Objective seriousness

  1. The burglary was aggravated because it occurred in company rather than through use of a weapon. It did not involve any breaking, other than of the letterbox, because of the theft of the fob and the key. It involved burglary on residential premises in the early hours of the morning. Although the resident was not present, she may well have been. This is a mid-range offence.

  2. So far as the theft is concerned, it involved theft of numerous items of substantial value from residential premises. The offence under s 308 of the Criminal Code is unlimited as to the value of goods stolen. This tends to put downward pressure on the assessment of where offending sits within the range of offences contemplated by the provision. However, given the value and nature of the property stolen, this is a mid-range offence.

Subjective circumstances

  1. The offender is a 59 year old man. He was born in New Zealand. His childhood was free from violence or substance abuse. He moved to Sydney at the age of 21 and became an Australian citizen. He has two daughters from previous relationships, one aged in her teens and one aged in her 30s.
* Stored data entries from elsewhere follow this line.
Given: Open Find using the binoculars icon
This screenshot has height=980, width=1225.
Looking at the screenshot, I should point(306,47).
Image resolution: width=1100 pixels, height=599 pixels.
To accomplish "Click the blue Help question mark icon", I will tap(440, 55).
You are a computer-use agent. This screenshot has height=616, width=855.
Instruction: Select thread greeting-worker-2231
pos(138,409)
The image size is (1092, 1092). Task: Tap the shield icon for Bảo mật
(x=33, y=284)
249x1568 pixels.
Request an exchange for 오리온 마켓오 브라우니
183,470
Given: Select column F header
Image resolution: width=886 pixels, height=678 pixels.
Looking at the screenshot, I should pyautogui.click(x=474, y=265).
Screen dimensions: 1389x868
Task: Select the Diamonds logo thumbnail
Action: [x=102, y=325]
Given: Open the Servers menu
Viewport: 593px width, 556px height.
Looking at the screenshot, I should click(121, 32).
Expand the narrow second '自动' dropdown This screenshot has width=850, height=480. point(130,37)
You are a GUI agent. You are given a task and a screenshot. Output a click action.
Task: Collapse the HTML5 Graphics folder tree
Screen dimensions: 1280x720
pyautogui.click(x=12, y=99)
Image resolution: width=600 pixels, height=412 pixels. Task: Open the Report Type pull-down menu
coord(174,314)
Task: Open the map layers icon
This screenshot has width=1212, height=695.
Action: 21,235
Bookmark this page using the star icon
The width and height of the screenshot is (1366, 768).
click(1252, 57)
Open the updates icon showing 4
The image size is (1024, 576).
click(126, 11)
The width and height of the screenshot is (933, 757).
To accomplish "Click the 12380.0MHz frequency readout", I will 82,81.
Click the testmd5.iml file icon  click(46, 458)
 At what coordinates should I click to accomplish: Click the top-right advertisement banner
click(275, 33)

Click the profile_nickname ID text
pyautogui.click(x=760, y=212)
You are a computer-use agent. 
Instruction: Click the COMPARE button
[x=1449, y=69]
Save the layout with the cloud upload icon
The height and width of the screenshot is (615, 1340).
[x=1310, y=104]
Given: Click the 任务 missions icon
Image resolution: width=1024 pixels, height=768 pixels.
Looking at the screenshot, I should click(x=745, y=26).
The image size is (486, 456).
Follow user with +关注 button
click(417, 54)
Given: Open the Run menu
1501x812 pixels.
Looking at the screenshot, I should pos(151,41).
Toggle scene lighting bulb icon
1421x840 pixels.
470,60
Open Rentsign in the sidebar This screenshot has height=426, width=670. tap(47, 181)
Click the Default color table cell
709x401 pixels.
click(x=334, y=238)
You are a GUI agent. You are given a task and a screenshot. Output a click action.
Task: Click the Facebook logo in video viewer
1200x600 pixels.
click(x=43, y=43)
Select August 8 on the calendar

  2. He completed Year 12 at school. He worked in some aspect of IT. He owned a pub in Canberra between 2004 and 2009. He was last employed in IT in 2013. He is a recipient of Centrelink jobseeker payments and has applied for a disability support pension. He lives in public housing. He does casual work for cash including car and bicycle repairs and maintenance.

  3. Prior to 2004, he would occasionally use speed. Once he owned the pub, he became a user of methamphetamine. He has had problematic methamphetamine use since the breakdown a relationship nine years ago. He claimed that he has abstained from methamphetamine since February 2024. He completed the Karralika Matrix program (a day program addressing alcohol and drug use) in May 2025.

  4. He claimed to have limited recollection of the offending because of his heavy methamphetamine use at the time. He is assessed as having a medium risk of reoffending.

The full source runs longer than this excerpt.